Upstairs at the North American International Auto Show is this year’s array of new cars being unveiled by automakers, but the lower level was where the wizardry behind them begins.
Researchers from UWindsor Engineering’s Centre for Hybrid Automotive Research and Green Energy — CHARGE, for short — were among the exhibitors on the lower level of Cobo Center, displaying a prototype of an electric motor created in collaboration with Ford Motor Company of Canada.
CHARGE Labs researchers also brought along a controller that runs an electric motor, and information on the independent, third-party testing they can provide manufacturers developing their own electric vehicles.
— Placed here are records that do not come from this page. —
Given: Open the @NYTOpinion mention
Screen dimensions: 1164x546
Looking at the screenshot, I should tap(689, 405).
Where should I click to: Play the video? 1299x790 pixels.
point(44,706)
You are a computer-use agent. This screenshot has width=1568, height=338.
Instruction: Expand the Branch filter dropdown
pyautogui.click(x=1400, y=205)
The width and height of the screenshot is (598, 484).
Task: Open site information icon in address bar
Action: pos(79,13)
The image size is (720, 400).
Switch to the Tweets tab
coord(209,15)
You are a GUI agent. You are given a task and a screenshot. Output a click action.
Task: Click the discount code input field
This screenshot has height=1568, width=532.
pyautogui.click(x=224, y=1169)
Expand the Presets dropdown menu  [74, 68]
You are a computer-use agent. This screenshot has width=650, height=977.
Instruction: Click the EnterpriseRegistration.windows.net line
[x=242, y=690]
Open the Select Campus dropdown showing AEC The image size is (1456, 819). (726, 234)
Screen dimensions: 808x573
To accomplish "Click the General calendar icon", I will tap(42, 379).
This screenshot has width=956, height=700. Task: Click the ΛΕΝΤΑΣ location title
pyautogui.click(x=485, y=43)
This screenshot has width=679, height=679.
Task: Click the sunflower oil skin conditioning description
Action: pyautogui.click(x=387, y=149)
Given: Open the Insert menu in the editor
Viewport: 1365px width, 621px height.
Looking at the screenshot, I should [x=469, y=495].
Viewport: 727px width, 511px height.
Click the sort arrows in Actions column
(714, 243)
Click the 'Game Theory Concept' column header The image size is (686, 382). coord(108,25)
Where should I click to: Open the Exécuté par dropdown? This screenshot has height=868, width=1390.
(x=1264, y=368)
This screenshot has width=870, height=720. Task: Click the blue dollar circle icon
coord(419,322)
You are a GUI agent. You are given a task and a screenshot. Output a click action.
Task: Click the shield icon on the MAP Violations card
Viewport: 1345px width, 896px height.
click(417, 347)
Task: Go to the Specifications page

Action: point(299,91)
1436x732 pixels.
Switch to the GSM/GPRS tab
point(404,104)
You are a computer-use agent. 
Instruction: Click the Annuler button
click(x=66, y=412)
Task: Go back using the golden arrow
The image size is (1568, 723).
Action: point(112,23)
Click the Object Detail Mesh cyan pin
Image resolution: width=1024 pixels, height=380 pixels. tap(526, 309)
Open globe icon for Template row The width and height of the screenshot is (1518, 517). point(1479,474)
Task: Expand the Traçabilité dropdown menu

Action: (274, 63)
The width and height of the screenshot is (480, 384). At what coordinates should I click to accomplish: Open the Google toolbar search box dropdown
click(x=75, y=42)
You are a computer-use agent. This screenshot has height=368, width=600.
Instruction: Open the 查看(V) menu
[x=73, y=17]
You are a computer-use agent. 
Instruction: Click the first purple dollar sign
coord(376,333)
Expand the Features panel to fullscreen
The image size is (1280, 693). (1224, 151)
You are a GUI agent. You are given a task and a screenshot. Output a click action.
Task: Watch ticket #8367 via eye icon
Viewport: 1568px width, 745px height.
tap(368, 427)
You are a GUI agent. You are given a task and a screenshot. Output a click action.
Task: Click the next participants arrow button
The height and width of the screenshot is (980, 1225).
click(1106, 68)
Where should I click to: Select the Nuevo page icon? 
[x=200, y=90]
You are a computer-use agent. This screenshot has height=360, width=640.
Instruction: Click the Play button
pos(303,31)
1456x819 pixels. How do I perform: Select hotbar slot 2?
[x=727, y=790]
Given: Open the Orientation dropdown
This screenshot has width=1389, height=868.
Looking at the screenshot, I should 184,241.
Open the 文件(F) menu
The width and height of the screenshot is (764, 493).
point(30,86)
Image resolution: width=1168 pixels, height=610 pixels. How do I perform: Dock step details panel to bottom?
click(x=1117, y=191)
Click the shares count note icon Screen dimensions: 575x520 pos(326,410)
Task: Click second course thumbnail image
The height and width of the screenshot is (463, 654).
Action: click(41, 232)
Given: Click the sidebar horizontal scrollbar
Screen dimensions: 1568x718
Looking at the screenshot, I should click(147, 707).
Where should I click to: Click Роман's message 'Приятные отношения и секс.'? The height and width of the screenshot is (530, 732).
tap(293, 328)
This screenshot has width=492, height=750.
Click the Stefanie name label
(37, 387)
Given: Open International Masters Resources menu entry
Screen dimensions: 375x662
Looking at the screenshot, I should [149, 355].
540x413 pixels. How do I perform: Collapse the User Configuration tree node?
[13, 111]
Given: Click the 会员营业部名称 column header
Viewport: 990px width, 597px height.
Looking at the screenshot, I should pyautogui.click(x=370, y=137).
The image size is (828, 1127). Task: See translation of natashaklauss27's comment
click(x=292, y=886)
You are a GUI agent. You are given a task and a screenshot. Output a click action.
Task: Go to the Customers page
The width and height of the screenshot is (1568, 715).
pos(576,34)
“We are here to showcase the contributions we are making as a university with this lab,” said Narayan Kar, director of CHARGE Labs and a professor with expertise in electrified transportation systems. “We are creating knowledge and experts for the future…. That’s what we’d like to demonstrate to the outside world.”
The CHARGE Labs’ exhibit space was sponsored by auto parts giant Magna International, one of the industry funders of Dr. Kar’s research. With other industry and government funders — electric motor supplier Borg Warner, D & V Electronics which makes testers for electric motors, the Natural Sciences and Engineering Research Council of Canada, the province’s Ontario Centres of Excellence, and internal UWindsor grants — Kar’s CHARGE Labs employs more than two dozen post-doctoral fellows, PhD candidates, master’s students, and undergrads.
“This is a tremendous opportunity for me,” said CHARGE Labs R&D manager Eshaan Ghosh, an electrical engineer who completed his PhD at the University of Windsor.
“This is not an area where a lot of universities are doing research,” Dr. Ghosh said, calling it a privilege to work on extending the frontiers of electric vehicle technologies.
“This is the future.”
The University of Windsor has had another presence at the autoshow, collaborating with the WindsorEssex Economic Development Corporation, St. Clair College, and the WEtech Alliance on a shared booth.
“We want to promote Windsor-Essex as a region that’s advancing mobility and technology, and promote the innovative research going on in the community,” said Tina Suntres, who works in UWindsor’s Office of Research and Innovation Services.
The University of Windsor is part of the Autonomous Vehicle Innovation Network and has been selected as one of six Regional Technology Development Sites in Ontario. Windsor will be home to a site where manufacturers can test their autonomous vehicles in a virtual-reality environment.
“It will be one of the largest high-fidelity virtual-reality testing in Ontario,” Suntres said.
Windsor mayor Drew Dilkens, other members of city council and Essex County warden Gary McNamara spent time at the booth touting the region as “where Canada begins.”
“The Windsor/Essex Detroit relationship provides a unique environment to innovate, attract talent and think globally,” said McNamara.
Said Dilkens: “The strength of our shared history in automotive positions us well for the future and we are excited to share our story with global leaders at the NAIAS.”
The auto show, which features vehicles and technologies that will shape the future automotive landscape, opens to the public Jan. 19 to 27.
The University of Windsor will also have a presence at the Canadian International Autoshow, Feb. 15 to 24, and the Ontario Centres of Excellence Discovery trade show, May 13 and 14, both at the Metro Toronto Convention Centre.